=== Begin Enclosure ===
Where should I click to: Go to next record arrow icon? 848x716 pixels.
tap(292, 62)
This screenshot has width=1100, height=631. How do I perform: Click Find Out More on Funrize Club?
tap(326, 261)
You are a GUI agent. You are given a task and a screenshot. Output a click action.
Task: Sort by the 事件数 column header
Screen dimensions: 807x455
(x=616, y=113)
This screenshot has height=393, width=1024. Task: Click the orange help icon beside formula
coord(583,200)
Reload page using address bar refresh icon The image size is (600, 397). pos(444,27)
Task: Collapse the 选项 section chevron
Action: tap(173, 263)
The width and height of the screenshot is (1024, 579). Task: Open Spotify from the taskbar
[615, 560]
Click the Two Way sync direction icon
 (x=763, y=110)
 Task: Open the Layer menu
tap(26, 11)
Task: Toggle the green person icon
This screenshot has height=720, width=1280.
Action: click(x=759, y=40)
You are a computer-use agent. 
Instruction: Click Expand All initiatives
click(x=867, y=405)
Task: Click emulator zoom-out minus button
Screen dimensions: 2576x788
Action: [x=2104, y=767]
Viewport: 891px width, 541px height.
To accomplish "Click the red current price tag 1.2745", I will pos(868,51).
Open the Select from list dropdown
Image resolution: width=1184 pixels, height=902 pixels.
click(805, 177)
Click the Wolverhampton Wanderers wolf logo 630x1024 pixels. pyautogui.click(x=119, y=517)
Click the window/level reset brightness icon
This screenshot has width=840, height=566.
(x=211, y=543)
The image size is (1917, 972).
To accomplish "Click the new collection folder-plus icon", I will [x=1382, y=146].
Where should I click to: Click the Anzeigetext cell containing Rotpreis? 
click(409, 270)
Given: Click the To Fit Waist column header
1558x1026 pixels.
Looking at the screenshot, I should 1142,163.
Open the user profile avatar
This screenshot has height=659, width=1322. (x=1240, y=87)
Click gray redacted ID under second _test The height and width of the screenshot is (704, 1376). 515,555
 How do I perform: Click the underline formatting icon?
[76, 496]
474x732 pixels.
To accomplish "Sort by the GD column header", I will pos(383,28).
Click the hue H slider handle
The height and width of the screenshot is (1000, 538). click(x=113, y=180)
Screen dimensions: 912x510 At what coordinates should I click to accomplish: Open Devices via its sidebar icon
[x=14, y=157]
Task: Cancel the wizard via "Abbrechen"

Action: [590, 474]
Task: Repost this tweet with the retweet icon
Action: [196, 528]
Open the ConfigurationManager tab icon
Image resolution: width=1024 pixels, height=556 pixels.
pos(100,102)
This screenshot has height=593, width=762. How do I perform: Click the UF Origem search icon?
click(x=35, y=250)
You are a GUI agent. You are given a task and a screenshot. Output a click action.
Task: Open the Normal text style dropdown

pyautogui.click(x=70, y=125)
=== End Enclosure ===
> _PROBLEM TO SOLVE_
From the line that contains "The image size is (1917, 972)." to the last line of the data, write out each line exactly and add nothing.

> _PROBLEM SOLUTION_
The image size is (1917, 972).
To accomplish "Click the new collection folder-plus icon", I will [x=1382, y=146].
Where should I click to: Click the Anzeigetext cell containing Rotpreis? 
click(409, 270)
Given: Click the To Fit Waist column header
1558x1026 pixels.
Looking at the screenshot, I should 1142,163.
Open the user profile avatar
This screenshot has height=659, width=1322. (x=1240, y=87)
Click gray redacted ID under second _test The height and width of the screenshot is (704, 1376). 515,555
 How do I perform: Click the underline formatting icon?
[76, 496]
474x732 pixels.
To accomplish "Sort by the GD column header", I will pos(383,28).
Click the hue H slider handle
The height and width of the screenshot is (1000, 538). click(x=113, y=180)
Screen dimensions: 912x510 At what coordinates should I click to accomplish: Open Devices via its sidebar icon
[x=14, y=157]
Task: Cancel the wizard via "Abbrechen"

Action: [590, 474]
Task: Repost this tweet with the retweet icon
Action: [196, 528]
Open the ConfigurationManager tab icon
Image resolution: width=1024 pixels, height=556 pixels.
pos(100,102)
This screenshot has height=593, width=762. How do I perform: Click the UF Origem search icon?
click(x=35, y=250)
You are a GUI agent. You are given a task and a screenshot. Output a click action.
Task: Open the Normal text style dropdown

pyautogui.click(x=70, y=125)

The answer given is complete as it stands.